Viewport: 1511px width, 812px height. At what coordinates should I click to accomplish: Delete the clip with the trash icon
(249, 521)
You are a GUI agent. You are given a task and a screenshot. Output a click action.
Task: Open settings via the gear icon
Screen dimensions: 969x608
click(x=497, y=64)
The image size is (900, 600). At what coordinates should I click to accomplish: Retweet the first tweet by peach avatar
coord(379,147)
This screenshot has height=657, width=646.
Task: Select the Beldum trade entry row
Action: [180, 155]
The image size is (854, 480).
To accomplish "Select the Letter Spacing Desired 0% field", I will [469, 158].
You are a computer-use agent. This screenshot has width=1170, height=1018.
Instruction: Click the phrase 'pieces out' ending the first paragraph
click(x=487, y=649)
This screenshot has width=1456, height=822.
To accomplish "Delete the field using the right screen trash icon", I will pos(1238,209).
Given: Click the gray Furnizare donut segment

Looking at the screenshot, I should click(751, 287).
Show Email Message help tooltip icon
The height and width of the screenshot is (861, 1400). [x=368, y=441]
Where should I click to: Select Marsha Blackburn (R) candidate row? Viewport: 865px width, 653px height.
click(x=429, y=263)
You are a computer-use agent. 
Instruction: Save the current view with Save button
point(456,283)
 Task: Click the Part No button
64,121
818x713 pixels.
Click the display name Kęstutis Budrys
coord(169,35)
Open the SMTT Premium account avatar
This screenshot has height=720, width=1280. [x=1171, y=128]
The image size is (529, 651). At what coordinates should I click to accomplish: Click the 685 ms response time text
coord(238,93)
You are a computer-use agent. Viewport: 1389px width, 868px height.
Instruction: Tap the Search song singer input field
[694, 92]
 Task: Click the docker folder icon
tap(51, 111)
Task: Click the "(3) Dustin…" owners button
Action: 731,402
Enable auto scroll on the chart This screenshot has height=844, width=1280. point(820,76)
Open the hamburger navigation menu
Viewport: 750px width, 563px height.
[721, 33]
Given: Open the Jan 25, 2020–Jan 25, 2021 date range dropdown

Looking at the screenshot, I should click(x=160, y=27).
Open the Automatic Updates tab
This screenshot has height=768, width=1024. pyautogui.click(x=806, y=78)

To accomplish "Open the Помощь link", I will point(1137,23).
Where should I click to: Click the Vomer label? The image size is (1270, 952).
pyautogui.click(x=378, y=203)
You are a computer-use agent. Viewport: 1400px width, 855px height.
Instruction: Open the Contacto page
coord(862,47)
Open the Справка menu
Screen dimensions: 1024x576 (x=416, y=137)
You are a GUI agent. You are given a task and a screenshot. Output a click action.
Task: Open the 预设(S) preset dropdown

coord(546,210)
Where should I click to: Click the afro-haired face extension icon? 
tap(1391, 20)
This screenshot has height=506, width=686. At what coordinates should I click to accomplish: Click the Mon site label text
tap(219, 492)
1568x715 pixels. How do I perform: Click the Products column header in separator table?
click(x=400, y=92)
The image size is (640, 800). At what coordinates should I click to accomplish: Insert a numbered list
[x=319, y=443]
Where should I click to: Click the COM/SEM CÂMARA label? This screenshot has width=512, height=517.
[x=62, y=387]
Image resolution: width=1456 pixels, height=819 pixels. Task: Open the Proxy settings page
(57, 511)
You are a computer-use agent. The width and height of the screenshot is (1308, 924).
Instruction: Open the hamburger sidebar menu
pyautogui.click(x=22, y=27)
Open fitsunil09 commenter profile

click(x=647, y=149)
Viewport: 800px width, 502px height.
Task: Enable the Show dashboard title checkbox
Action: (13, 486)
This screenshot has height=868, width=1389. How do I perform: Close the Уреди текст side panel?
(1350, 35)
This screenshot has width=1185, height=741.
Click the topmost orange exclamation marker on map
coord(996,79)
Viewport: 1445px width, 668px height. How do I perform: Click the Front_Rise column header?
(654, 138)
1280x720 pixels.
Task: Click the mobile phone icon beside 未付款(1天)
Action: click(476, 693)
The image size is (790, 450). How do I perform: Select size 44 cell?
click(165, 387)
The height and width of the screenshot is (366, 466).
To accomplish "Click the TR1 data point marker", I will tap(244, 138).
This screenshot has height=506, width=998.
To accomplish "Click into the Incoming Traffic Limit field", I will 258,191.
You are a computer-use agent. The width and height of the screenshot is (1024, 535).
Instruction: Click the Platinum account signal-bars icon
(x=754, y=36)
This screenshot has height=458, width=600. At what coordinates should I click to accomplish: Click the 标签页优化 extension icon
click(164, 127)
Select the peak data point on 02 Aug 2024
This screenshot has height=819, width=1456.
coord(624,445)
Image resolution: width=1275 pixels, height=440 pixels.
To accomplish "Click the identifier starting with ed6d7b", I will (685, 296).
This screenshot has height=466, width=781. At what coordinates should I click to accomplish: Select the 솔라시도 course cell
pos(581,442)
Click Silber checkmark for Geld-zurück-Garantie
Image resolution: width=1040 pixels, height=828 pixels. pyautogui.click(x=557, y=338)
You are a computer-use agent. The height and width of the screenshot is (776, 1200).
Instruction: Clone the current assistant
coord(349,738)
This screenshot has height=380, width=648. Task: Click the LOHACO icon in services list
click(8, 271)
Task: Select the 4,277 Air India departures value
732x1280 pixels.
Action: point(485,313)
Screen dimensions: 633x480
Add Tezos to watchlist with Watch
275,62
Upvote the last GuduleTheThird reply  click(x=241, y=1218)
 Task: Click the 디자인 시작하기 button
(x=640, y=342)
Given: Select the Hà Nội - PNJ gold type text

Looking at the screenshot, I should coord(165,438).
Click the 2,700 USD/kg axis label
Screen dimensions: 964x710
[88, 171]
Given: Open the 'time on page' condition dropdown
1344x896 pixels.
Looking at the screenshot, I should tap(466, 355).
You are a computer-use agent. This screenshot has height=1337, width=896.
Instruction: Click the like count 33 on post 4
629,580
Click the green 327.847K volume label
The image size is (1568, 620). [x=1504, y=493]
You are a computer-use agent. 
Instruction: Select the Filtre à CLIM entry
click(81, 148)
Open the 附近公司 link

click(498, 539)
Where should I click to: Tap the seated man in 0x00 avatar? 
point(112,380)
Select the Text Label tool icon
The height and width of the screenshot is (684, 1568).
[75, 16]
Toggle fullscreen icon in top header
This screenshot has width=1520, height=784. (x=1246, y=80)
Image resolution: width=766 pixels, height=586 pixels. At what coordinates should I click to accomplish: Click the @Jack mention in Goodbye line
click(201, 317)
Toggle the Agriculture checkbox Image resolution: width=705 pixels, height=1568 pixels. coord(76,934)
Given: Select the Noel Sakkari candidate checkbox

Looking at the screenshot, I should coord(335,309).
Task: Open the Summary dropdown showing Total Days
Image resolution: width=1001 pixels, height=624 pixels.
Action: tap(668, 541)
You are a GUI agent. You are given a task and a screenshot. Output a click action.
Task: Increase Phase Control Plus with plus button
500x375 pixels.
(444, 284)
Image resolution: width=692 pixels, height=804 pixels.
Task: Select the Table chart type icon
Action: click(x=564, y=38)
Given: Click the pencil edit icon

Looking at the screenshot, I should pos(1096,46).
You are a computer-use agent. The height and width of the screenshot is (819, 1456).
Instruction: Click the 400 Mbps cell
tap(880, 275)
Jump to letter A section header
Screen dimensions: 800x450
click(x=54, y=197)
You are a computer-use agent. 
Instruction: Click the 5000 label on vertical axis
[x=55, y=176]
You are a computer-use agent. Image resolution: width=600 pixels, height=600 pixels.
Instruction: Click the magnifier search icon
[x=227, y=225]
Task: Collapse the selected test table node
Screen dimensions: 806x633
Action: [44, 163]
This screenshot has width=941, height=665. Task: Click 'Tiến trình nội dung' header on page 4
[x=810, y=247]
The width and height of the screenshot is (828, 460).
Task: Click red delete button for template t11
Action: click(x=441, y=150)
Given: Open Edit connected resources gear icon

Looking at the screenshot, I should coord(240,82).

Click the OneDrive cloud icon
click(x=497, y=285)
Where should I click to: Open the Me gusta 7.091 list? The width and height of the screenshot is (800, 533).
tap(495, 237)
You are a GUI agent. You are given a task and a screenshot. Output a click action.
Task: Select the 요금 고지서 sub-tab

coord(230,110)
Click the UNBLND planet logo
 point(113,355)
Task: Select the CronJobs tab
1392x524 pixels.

********************

Task objective: Among the lines above, find those that contain the word "will" and copy them.

Output of the task:
To accomplish "Select the Letter Spacing Desired 0% field", I will [469, 158].
To accomplish "Delete the field using the right screen trash icon", I will pos(1238,209).
To accomplish "Open the Помощь link", I will point(1137,23).
To accomplish "Click the TR1 data point marker", I will tap(244, 138).
To accomplish "Click into the Incoming Traffic Limit field", I will 258,191.
To accomplish "Click the identifier starting with ed6d7b", I will (685, 296).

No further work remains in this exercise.